● What is required
Please state in a single number how many lines of the entries below include the word "канал".

● Data provided
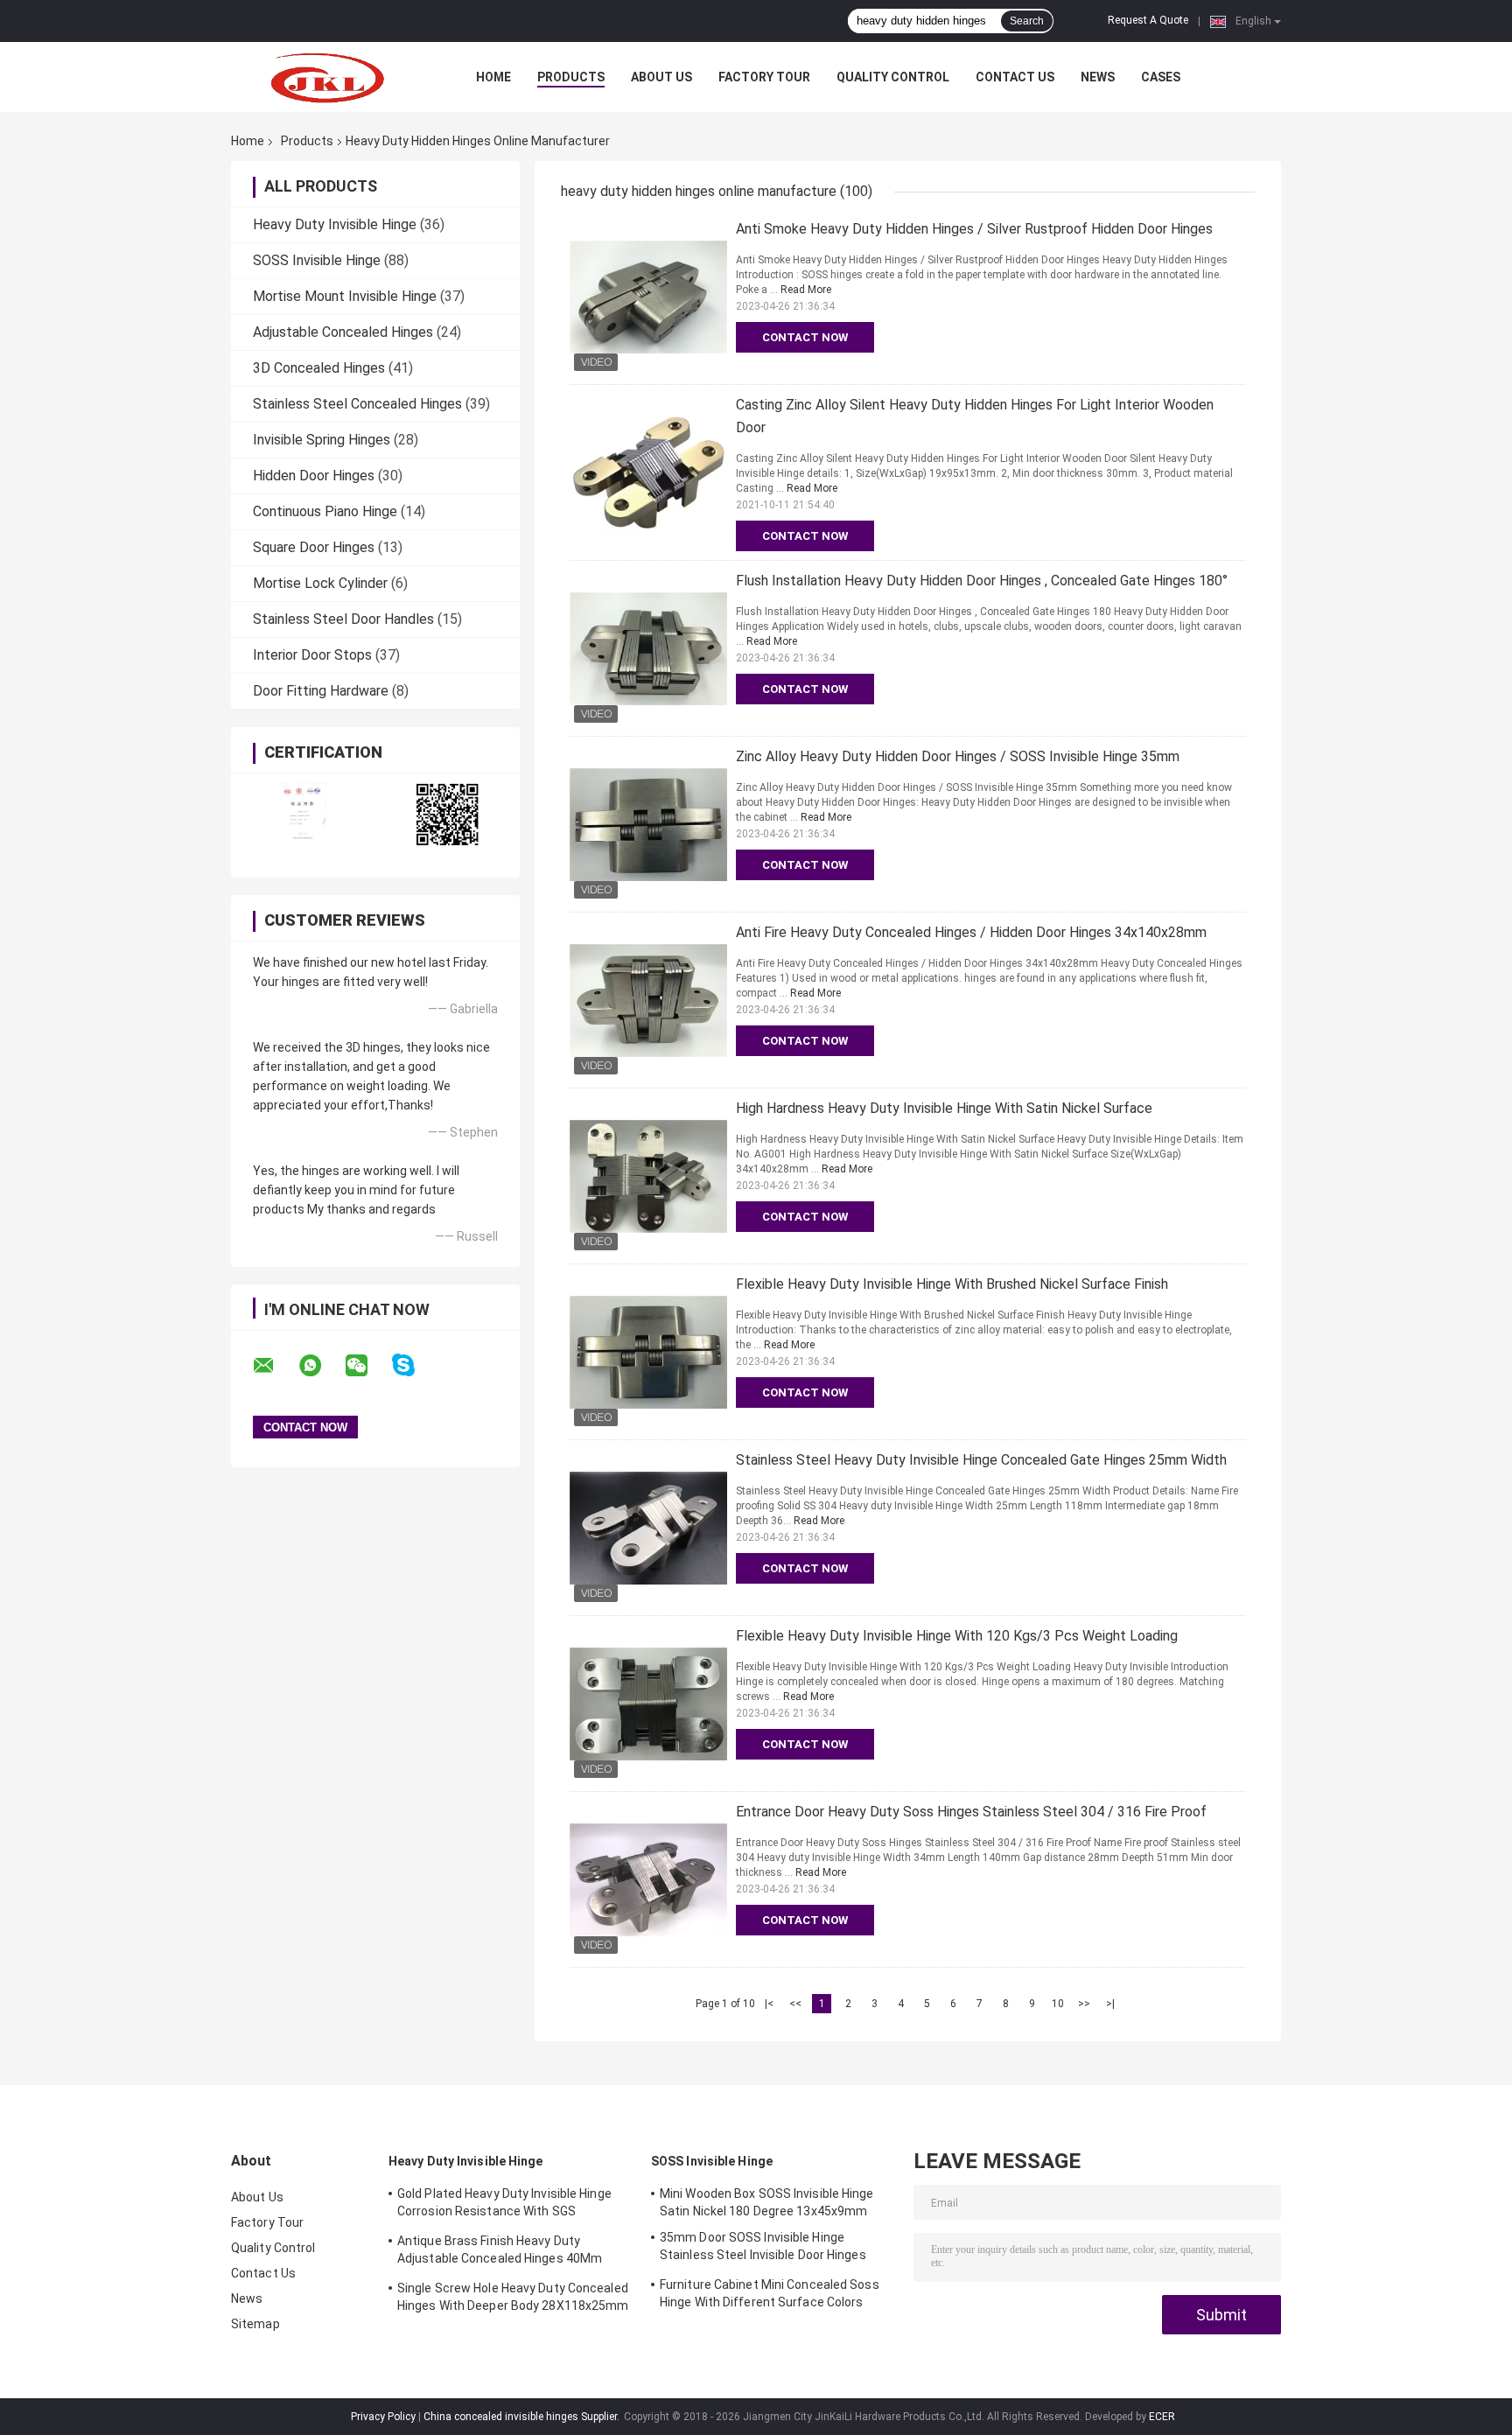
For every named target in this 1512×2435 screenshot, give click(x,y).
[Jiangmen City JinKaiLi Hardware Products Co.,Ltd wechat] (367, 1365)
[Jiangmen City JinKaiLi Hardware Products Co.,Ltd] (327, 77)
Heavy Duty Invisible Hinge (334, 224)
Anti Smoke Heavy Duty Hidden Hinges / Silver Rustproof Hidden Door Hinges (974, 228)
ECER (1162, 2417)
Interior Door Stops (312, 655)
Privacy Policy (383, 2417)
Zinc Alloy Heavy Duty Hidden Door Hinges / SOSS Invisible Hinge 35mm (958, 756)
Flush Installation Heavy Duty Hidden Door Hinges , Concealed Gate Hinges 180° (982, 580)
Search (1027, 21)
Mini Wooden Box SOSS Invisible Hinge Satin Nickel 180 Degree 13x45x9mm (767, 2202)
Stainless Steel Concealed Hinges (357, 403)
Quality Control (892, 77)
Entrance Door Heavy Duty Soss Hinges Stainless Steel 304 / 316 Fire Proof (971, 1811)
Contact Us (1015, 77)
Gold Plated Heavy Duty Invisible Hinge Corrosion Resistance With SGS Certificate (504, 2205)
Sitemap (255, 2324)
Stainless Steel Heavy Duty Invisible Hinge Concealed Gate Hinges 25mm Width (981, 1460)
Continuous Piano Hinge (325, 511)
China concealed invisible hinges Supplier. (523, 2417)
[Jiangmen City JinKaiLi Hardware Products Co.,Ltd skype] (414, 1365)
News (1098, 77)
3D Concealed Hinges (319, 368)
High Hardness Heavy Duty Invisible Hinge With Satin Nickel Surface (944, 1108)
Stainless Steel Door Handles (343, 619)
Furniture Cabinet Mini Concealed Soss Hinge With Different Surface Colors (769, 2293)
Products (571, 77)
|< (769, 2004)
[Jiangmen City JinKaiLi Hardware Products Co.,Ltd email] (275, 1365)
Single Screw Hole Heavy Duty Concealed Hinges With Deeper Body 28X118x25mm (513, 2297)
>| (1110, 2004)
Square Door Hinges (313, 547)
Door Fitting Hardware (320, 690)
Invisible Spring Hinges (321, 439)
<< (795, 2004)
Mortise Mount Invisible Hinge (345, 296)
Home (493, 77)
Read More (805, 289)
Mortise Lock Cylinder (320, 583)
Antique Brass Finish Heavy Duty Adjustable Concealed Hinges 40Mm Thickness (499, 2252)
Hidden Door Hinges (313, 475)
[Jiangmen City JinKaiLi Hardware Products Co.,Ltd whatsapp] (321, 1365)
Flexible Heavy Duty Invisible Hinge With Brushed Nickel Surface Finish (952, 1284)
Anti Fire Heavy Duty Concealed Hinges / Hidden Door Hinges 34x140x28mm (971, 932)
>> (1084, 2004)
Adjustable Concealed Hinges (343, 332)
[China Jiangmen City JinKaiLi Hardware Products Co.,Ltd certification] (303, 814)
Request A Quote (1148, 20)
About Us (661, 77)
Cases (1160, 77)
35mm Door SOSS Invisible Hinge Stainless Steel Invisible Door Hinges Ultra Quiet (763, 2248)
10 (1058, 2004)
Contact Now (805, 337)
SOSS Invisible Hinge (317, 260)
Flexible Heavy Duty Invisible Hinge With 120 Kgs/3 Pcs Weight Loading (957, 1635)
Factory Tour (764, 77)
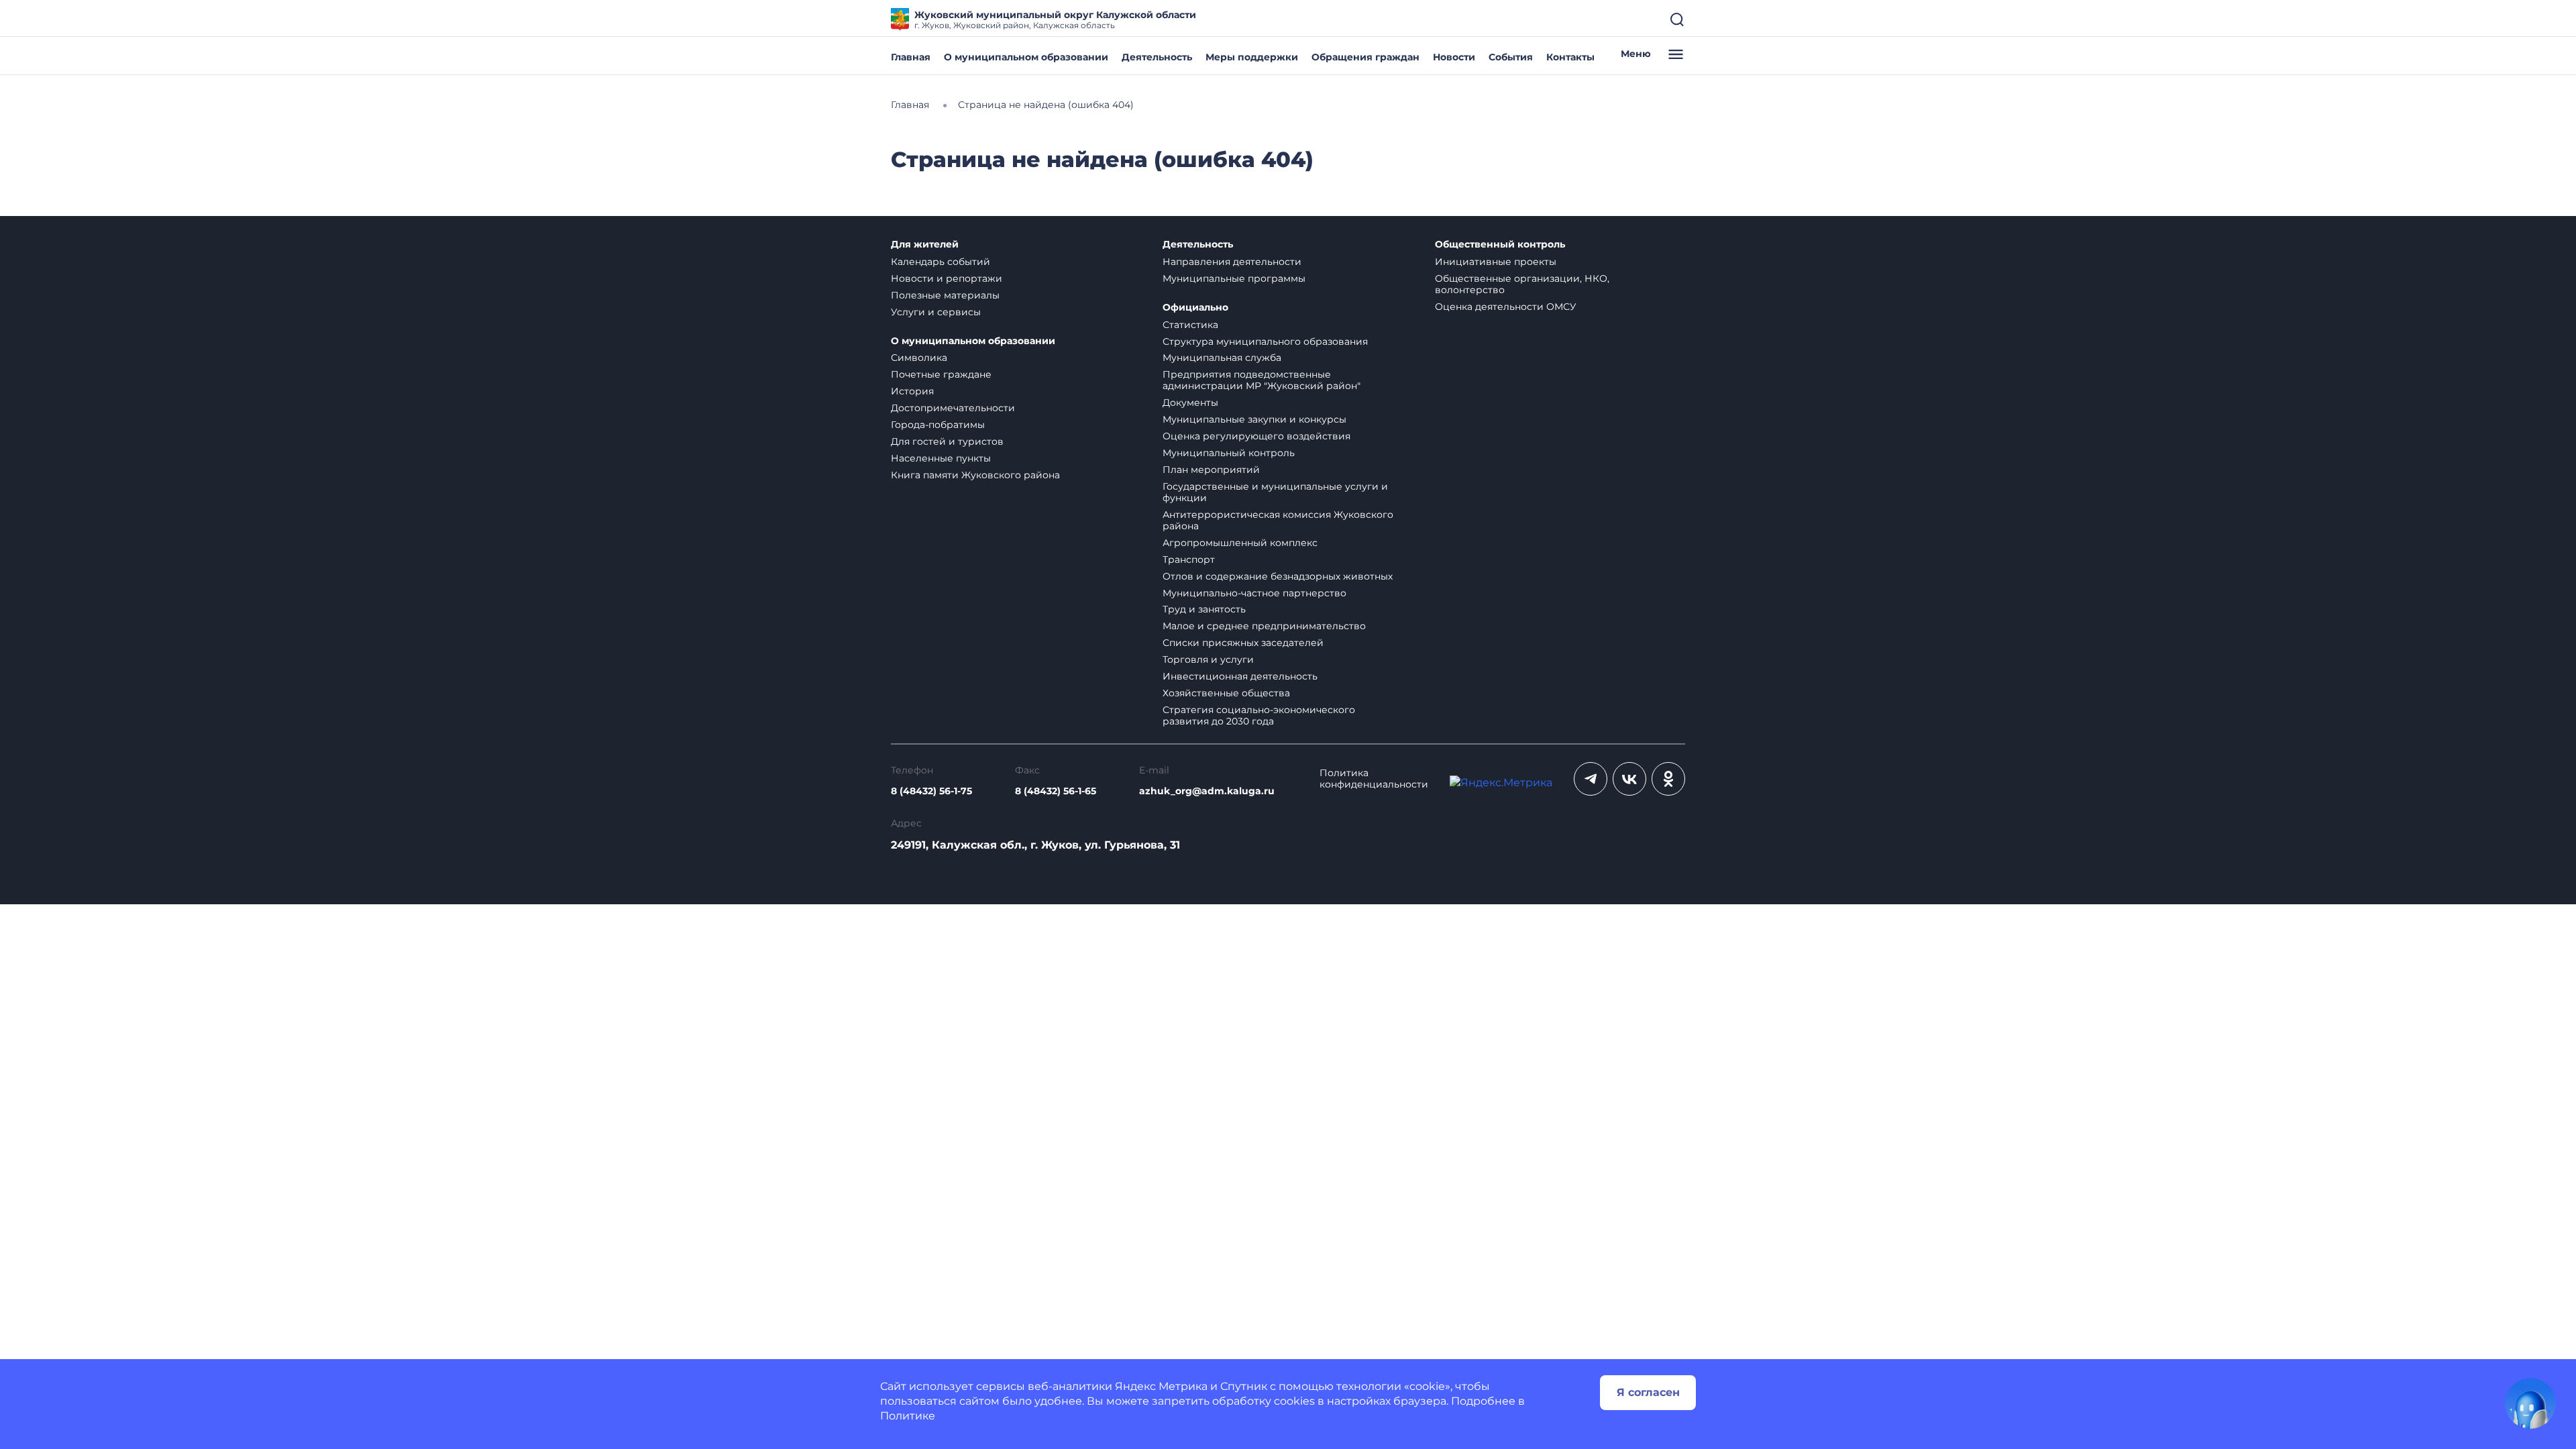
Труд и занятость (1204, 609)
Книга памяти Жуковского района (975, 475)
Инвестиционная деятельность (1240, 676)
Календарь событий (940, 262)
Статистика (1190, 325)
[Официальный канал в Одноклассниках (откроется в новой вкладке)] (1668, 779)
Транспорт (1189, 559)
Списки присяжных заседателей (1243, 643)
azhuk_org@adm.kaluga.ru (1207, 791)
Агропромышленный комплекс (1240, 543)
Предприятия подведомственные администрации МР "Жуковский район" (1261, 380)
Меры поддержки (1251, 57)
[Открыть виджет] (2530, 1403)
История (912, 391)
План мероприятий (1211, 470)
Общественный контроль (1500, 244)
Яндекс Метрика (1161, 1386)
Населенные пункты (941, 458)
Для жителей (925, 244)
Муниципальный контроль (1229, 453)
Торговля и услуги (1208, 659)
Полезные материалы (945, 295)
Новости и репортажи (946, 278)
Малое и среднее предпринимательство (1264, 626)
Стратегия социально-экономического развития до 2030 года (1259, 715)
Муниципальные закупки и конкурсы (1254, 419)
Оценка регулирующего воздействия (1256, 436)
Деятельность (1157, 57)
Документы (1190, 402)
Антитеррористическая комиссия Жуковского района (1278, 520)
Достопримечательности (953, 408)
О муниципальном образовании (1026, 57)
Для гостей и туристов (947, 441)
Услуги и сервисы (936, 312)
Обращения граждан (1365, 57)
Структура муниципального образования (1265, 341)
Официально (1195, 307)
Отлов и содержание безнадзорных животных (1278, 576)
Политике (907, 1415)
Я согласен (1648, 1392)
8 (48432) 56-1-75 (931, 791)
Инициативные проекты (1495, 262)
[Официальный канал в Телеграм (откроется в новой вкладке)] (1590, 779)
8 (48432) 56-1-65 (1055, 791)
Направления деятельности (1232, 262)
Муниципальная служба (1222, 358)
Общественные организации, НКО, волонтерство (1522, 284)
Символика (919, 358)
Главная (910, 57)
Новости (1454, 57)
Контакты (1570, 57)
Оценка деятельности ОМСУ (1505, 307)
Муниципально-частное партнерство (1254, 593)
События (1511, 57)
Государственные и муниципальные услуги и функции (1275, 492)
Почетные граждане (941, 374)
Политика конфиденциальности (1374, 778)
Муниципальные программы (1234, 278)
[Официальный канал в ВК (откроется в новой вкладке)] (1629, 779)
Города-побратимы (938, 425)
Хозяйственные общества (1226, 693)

● Completed task
3